Die Gründung einer Neuen Linken hat die "There-is-no-Alternative"-Logik der SPD in ihr Gegenteil verkehrt. Sie hat diese "Logik" ideologisch vom Kopf auf die Füße gestellt.
Es gibt wieder eine Alternative. Das ist das Signal. Diese Alternative heißt: Sich zusammenzuschließen und auf die Straße zu gehen! Die Entwicklung zeigt: Eine linke parlamentarische Fraktion im Bundestag kann die außerparlamentarische Bewegung stärken. Gleichzeitig braucht die Fraktion den Druck auf der Straße, um ihrer Arbeit im Parlament Gewicht zu verleihen. Nur im Zusammenspiel beider Kräfte wird sich die Politik langfristig verändern lassen.
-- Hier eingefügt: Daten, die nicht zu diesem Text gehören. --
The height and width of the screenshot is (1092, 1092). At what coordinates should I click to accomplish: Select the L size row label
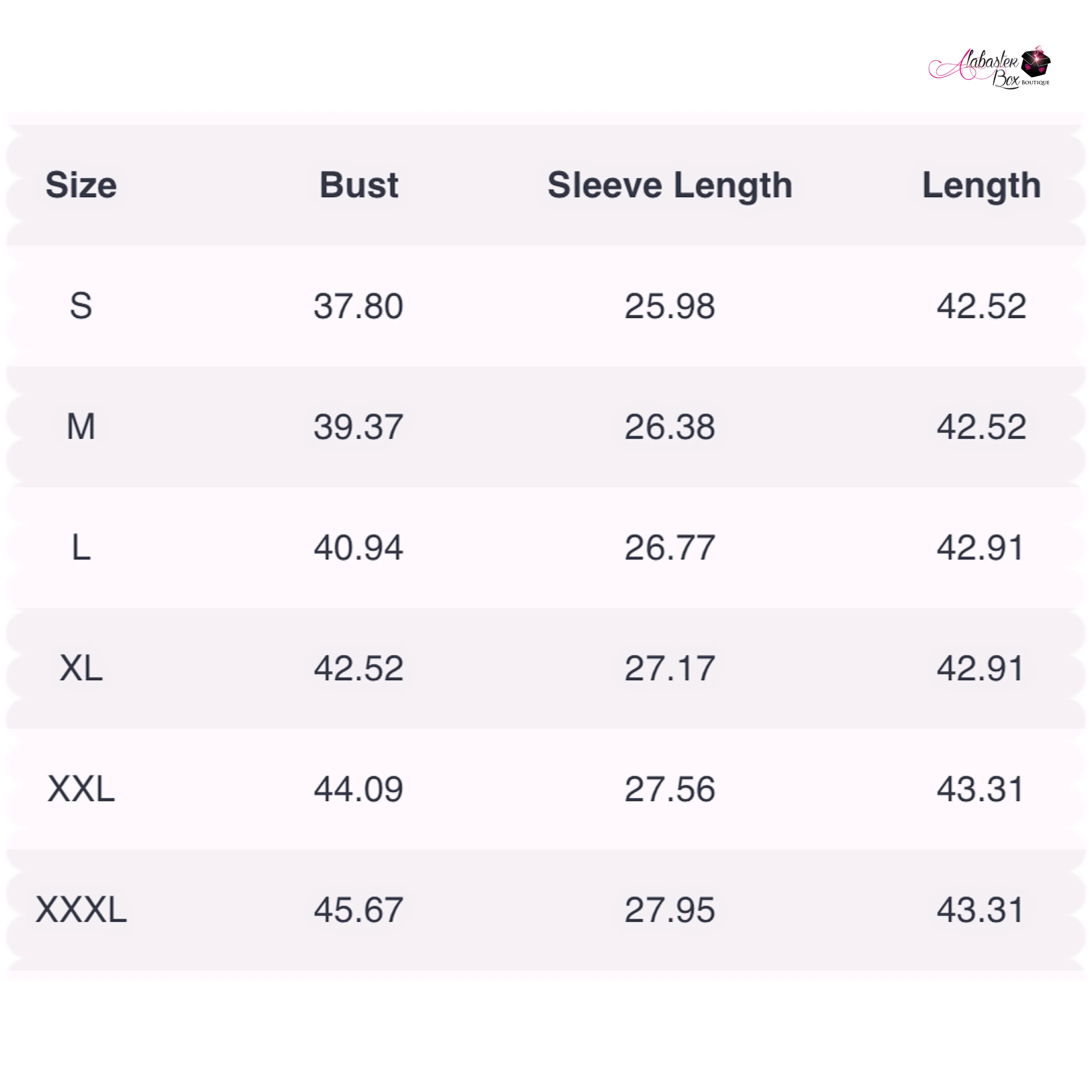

Insofern darf der 21.Oktober 2006 ebenso wie der 3. April 2004 als Zäsur verstanden werden - allerdings mit unterschiedlichen Vorzeichen. Während die Schlagkraft des 3. April die Gewerkschaften noch ideologisch lähmte, dürfte der 21. Oktober nur ein Auftakt zu weiteren Aktionen sein. Wenn wir jetzt noch französisch lernen, könnte aus dem Hauch ein mächtiger Tornado werden!